▶ **Try it**
Each line in the records below that has the word "computer" should be copied.

[Extracted data entries]

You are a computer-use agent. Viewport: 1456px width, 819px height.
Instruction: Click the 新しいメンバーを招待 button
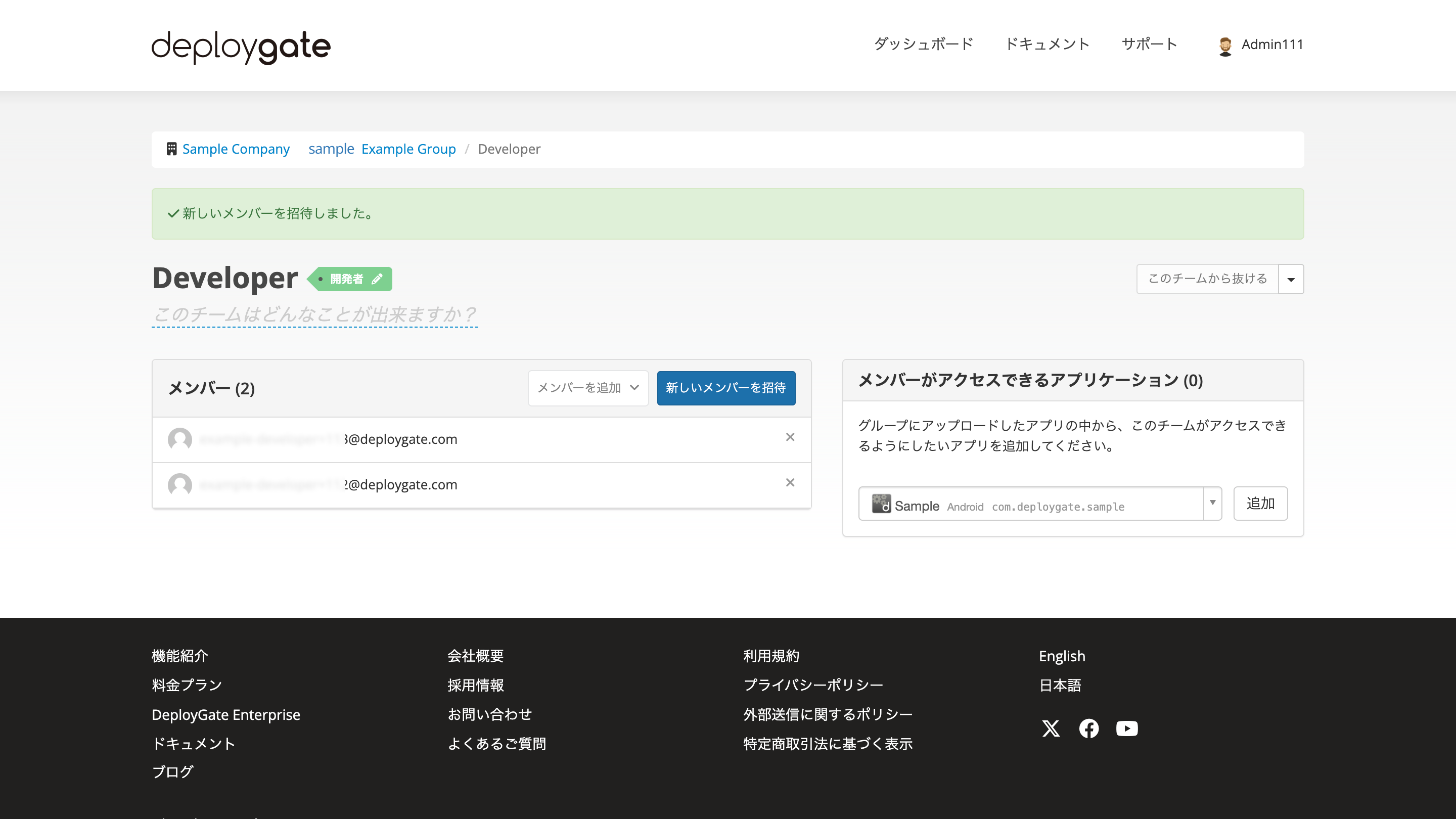point(727,388)
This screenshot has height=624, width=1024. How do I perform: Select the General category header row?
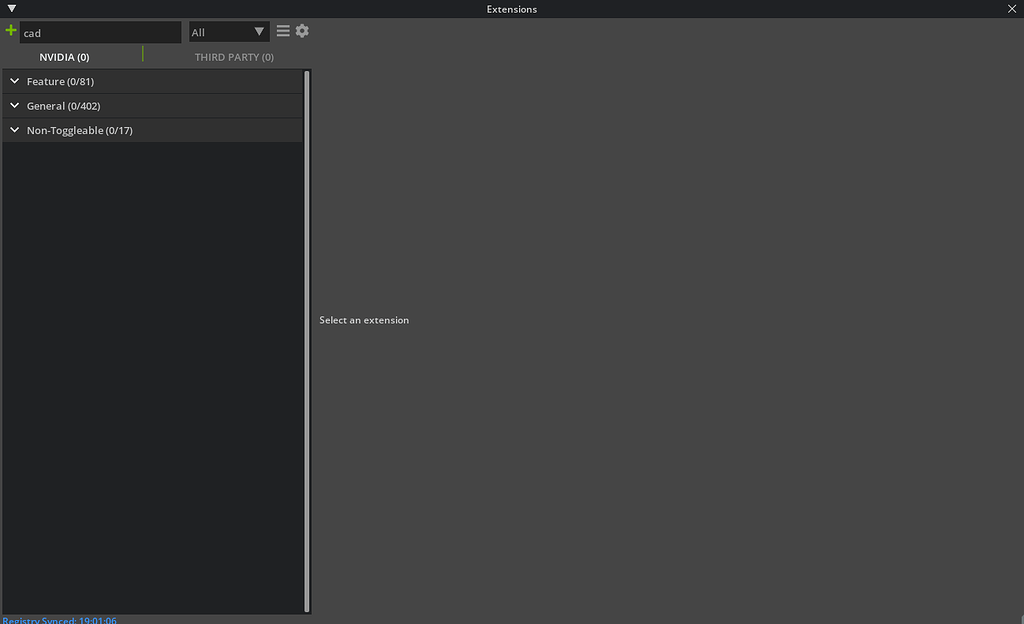150,105
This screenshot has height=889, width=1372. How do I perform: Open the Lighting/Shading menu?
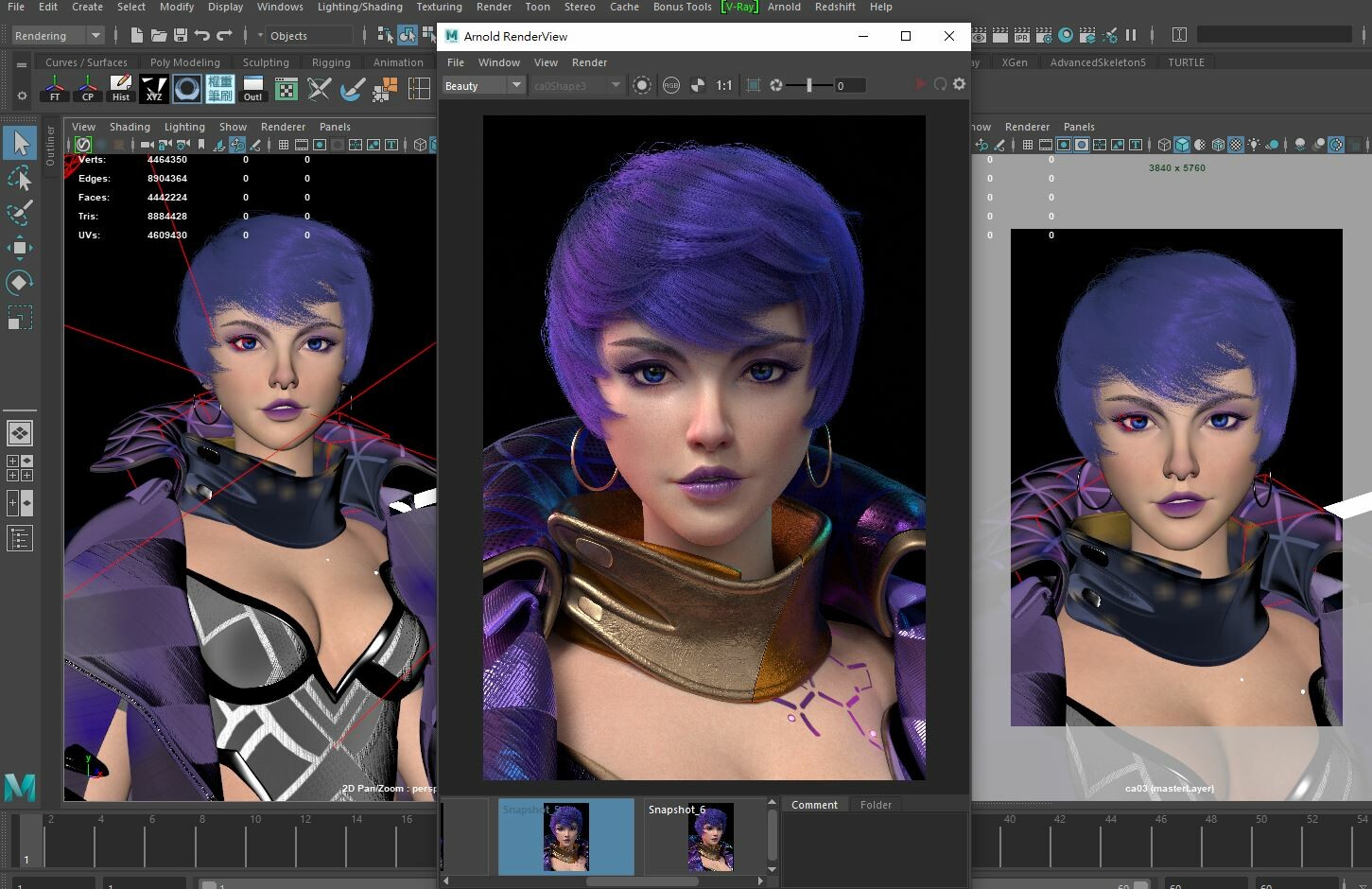point(359,7)
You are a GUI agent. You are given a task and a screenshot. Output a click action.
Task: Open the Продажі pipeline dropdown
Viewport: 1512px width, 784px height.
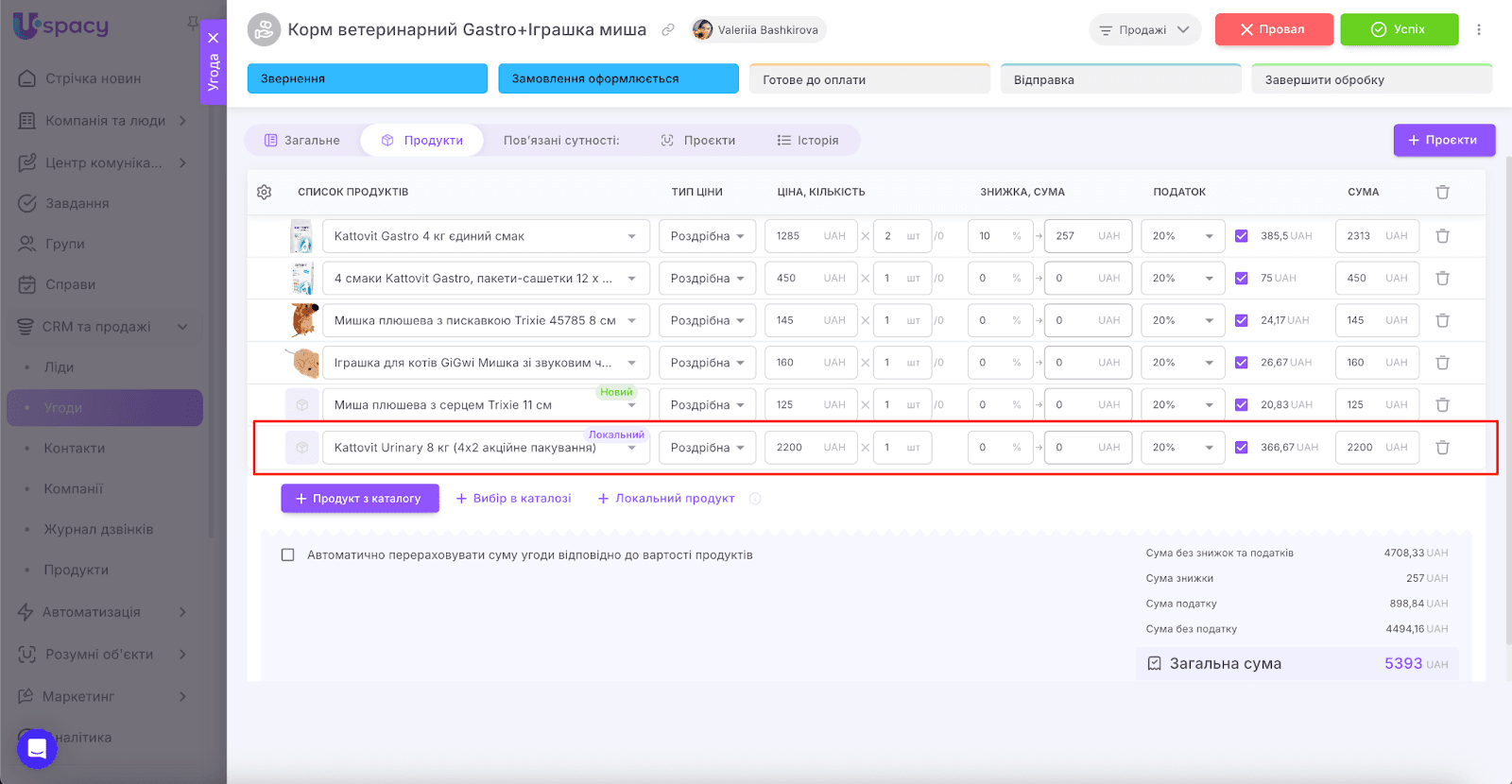pos(1144,30)
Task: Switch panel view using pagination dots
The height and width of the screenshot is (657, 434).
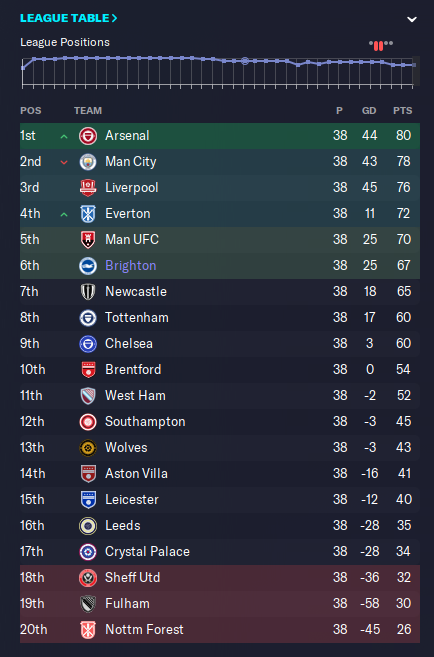Action: pyautogui.click(x=381, y=45)
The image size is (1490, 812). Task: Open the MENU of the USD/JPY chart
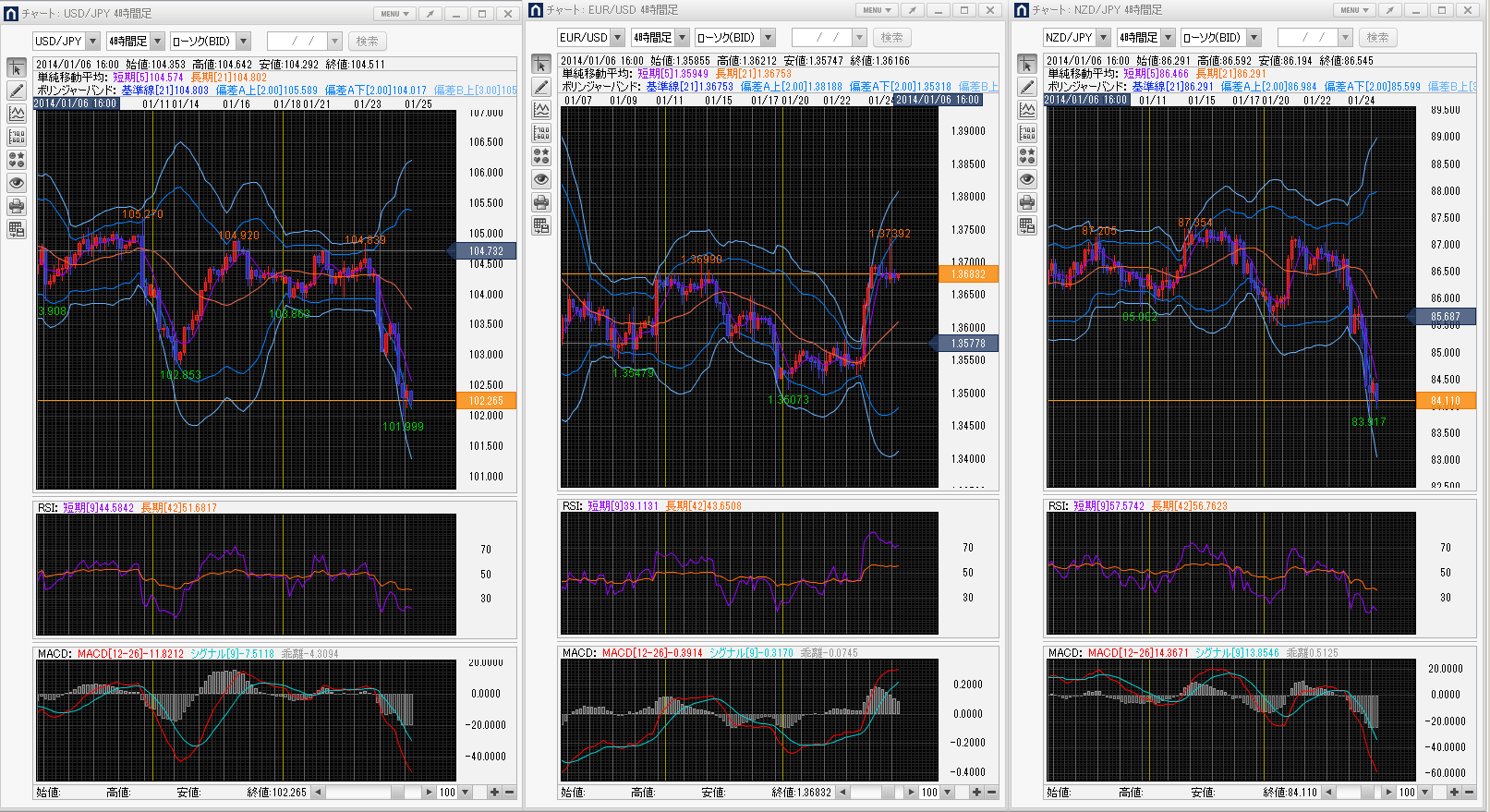(x=394, y=14)
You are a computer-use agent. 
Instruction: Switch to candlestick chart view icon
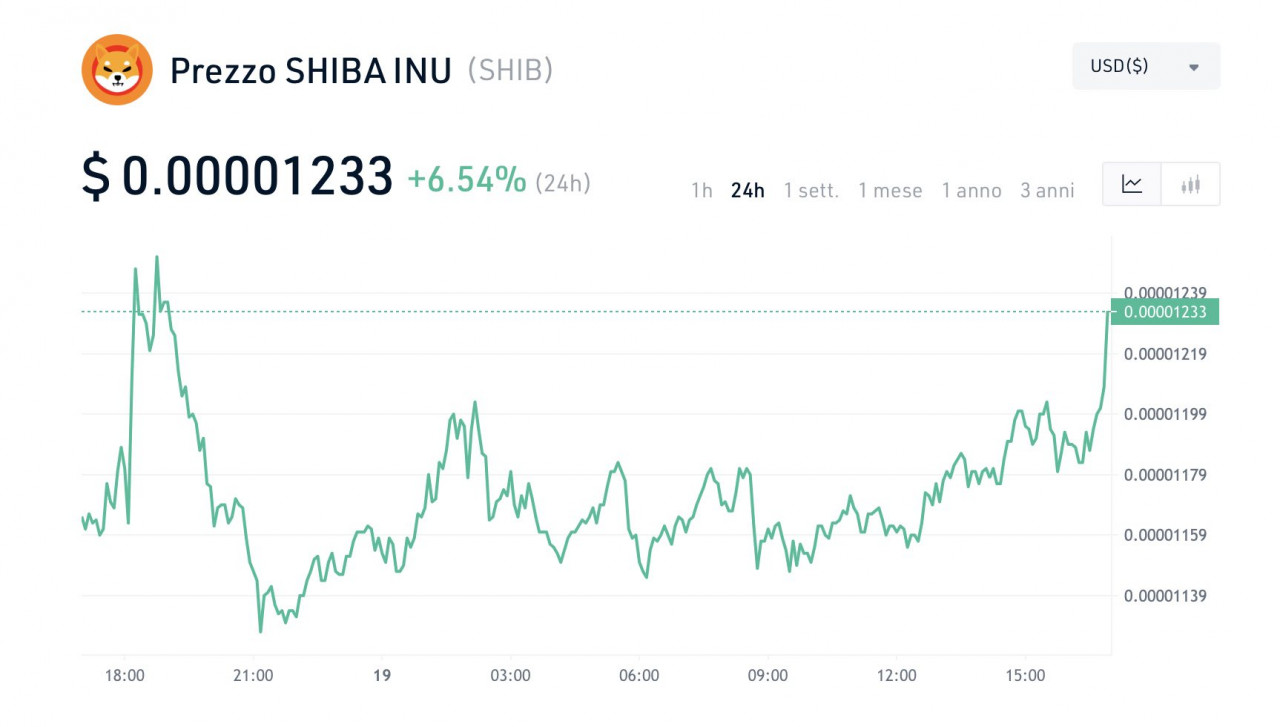(x=1190, y=184)
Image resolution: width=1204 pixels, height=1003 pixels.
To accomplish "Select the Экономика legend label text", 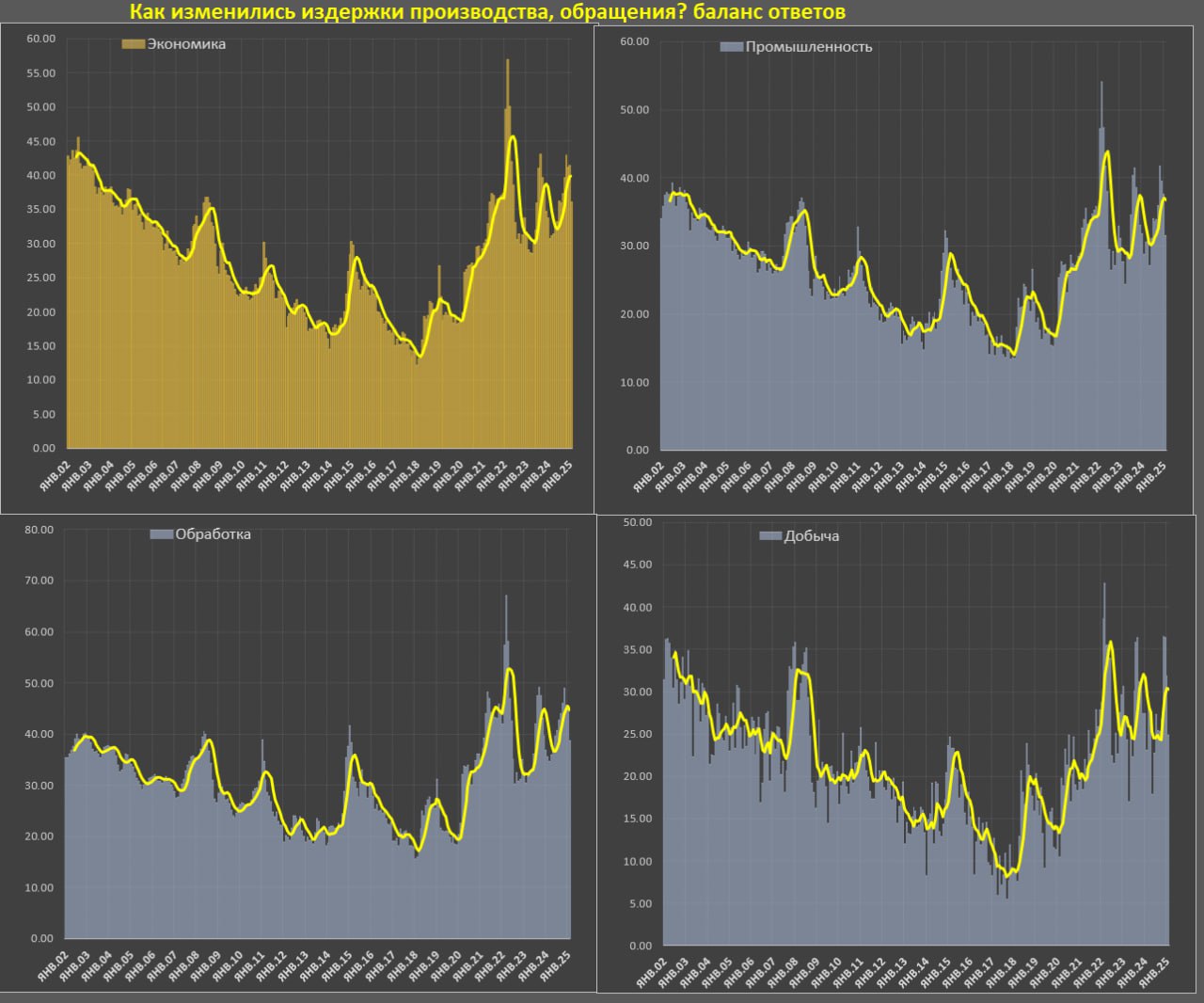I will tap(186, 44).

▶ **Task result**
You are a computer-use agent. Viewport: 1456px width, 819px height.
You are a computer-use agent. 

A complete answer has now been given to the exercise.